Stored items from a collection:
^^^^

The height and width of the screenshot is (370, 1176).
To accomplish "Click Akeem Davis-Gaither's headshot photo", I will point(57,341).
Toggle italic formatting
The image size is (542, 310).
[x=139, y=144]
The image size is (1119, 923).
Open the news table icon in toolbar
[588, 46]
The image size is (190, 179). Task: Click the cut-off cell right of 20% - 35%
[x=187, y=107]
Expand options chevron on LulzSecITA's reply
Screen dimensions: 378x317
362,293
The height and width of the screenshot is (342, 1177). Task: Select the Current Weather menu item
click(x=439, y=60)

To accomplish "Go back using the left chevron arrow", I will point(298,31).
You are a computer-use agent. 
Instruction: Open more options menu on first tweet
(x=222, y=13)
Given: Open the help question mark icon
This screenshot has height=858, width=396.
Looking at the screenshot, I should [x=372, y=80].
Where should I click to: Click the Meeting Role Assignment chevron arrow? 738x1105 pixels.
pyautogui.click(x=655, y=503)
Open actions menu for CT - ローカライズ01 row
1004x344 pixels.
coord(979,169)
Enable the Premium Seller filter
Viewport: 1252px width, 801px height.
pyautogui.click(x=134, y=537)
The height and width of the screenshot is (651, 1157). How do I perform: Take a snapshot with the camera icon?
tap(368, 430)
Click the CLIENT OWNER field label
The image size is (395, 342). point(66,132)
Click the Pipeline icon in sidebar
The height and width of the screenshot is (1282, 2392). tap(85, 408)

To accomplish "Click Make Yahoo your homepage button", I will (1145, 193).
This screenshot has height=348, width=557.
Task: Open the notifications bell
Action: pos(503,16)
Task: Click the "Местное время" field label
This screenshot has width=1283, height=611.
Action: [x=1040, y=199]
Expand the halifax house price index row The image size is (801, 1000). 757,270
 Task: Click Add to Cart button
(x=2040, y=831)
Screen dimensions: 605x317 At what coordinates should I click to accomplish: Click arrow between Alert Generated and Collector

^^^^

## [Required action]
A word-for-word copy of the data is what should be returned.

## [Exercise output]
The height and width of the screenshot is (370, 1176).
To accomplish "Click Akeem Davis-Gaither's headshot photo", I will point(57,341).
Toggle italic formatting
The image size is (542, 310).
[x=139, y=144]
The image size is (1119, 923).
Open the news table icon in toolbar
[588, 46]
The image size is (190, 179). Task: Click the cut-off cell right of 20% - 35%
[x=187, y=107]
Expand options chevron on LulzSecITA's reply
Screen dimensions: 378x317
362,293
The height and width of the screenshot is (342, 1177). Task: Select the Current Weather menu item
click(x=439, y=60)

To accomplish "Go back using the left chevron arrow", I will point(298,31).
You are a computer-use agent. 
Instruction: Open more options menu on first tweet
(x=222, y=13)
Given: Open the help question mark icon
This screenshot has height=858, width=396.
Looking at the screenshot, I should [x=372, y=80].
Where should I click to: Click the Meeting Role Assignment chevron arrow? 738x1105 pixels.
pyautogui.click(x=655, y=503)
Open actions menu for CT - ローカライズ01 row
1004x344 pixels.
coord(979,169)
Enable the Premium Seller filter
Viewport: 1252px width, 801px height.
pyautogui.click(x=134, y=537)
The height and width of the screenshot is (651, 1157). How do I perform: Take a snapshot with the camera icon?
tap(368, 430)
Click the CLIENT OWNER field label
The image size is (395, 342). point(66,132)
Click the Pipeline icon in sidebar
The height and width of the screenshot is (1282, 2392). tap(85, 408)

To accomplish "Click Make Yahoo your homepage button", I will (1145, 193).
This screenshot has height=348, width=557.
Task: Open the notifications bell
Action: pos(503,16)
Task: Click the "Местное время" field label
This screenshot has width=1283, height=611.
Action: [x=1040, y=199]
Expand the halifax house price index row The image size is (801, 1000). 757,270
 Task: Click Add to Cart button
(x=2040, y=831)
Screen dimensions: 605x317 At what coordinates should I click to accomplish: Click arrow between Alert Generated and Collector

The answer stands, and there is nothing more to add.